What to produce
Among the entries, find the lines with the string "will" and copy them.
*****
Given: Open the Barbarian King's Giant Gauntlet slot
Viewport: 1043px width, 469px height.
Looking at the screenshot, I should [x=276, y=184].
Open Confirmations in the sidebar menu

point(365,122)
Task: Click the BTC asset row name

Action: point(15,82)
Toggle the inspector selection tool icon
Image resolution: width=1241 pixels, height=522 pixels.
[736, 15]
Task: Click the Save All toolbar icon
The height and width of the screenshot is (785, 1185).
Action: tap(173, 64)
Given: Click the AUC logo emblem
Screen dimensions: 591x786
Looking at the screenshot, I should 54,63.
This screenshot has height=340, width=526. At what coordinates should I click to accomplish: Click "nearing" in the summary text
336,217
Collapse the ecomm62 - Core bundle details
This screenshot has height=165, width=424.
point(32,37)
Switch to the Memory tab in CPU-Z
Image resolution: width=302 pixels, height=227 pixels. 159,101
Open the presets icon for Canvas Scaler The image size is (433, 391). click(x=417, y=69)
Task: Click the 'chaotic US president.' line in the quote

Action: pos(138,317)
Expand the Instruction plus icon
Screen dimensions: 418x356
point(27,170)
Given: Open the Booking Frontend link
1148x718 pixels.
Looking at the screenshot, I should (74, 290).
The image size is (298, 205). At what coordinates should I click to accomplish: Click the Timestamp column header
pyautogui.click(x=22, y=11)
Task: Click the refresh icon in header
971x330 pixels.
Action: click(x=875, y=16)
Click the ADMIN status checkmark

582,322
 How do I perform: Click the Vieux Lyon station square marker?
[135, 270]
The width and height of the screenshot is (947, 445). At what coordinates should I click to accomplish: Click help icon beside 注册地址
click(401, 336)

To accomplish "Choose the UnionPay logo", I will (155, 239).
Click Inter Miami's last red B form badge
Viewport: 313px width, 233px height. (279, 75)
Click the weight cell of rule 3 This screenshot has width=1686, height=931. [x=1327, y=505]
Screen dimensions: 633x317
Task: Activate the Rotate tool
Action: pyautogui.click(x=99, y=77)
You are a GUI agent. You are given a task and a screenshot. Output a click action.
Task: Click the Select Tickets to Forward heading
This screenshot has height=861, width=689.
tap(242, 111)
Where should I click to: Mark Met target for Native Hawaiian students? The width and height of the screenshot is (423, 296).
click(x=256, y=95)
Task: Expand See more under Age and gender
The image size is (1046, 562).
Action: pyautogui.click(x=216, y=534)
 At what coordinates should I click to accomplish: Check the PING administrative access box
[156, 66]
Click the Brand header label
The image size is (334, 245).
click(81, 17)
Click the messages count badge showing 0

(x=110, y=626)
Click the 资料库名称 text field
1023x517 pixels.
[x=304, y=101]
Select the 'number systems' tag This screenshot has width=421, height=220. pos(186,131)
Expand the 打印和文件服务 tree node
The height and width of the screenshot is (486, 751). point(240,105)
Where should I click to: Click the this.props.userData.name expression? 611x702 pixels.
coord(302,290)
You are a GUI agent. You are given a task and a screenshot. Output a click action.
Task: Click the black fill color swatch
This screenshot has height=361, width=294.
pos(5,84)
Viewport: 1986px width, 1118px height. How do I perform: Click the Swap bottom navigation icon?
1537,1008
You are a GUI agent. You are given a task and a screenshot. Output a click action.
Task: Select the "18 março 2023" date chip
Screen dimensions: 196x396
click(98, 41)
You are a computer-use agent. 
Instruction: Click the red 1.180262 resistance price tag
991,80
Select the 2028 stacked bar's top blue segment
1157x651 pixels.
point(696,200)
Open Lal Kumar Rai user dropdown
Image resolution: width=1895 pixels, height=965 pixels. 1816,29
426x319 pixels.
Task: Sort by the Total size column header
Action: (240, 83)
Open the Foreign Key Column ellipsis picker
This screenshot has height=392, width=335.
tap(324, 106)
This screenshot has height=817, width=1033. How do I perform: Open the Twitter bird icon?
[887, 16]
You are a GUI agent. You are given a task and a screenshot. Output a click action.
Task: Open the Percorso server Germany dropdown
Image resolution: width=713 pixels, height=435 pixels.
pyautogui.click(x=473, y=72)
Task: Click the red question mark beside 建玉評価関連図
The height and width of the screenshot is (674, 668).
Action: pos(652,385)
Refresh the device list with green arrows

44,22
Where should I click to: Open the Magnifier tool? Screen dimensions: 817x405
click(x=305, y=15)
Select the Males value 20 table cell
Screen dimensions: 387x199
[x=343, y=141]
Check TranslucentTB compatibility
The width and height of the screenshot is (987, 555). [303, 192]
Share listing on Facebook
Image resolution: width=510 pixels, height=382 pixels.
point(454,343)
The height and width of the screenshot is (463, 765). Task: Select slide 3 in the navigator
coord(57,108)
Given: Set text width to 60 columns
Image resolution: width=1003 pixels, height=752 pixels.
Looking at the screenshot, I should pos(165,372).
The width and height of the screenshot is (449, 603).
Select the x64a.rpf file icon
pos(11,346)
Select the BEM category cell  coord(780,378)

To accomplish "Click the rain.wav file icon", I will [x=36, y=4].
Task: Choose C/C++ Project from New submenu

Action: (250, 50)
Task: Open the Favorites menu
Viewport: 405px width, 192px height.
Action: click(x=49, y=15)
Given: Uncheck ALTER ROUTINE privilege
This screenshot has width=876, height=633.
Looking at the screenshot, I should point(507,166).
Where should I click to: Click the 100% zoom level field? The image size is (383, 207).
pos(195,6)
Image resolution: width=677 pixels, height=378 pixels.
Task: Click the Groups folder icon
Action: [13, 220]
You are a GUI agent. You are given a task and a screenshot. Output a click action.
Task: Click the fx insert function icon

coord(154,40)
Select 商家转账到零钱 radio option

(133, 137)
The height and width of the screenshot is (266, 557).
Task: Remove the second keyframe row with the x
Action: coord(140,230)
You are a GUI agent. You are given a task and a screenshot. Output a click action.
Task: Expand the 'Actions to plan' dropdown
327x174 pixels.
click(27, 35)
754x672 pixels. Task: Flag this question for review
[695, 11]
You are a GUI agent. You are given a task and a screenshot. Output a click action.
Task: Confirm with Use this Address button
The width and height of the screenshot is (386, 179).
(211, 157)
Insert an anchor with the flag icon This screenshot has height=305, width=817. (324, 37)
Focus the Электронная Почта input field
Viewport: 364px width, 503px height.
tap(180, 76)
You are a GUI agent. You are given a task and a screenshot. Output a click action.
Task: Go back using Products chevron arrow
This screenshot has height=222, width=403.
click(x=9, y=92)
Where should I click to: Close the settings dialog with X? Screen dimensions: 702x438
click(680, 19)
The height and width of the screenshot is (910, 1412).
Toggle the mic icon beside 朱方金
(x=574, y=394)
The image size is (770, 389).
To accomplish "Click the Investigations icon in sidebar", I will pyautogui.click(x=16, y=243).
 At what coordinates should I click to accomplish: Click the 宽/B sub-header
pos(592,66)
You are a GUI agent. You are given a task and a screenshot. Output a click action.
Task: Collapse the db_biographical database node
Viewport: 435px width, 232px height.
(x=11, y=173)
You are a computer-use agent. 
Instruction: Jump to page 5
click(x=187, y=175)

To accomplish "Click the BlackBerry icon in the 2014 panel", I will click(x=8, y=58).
*****
Problem solution
To accomplish "Choose the UnionPay logo", I will (155, 239).
To accomplish "Click the rain.wav file icon", I will [x=36, y=4].
To accomplish "Click the Investigations icon in sidebar", I will pyautogui.click(x=16, y=243).
To accomplish "Click the BlackBerry icon in the 2014 panel", I will click(x=8, y=58).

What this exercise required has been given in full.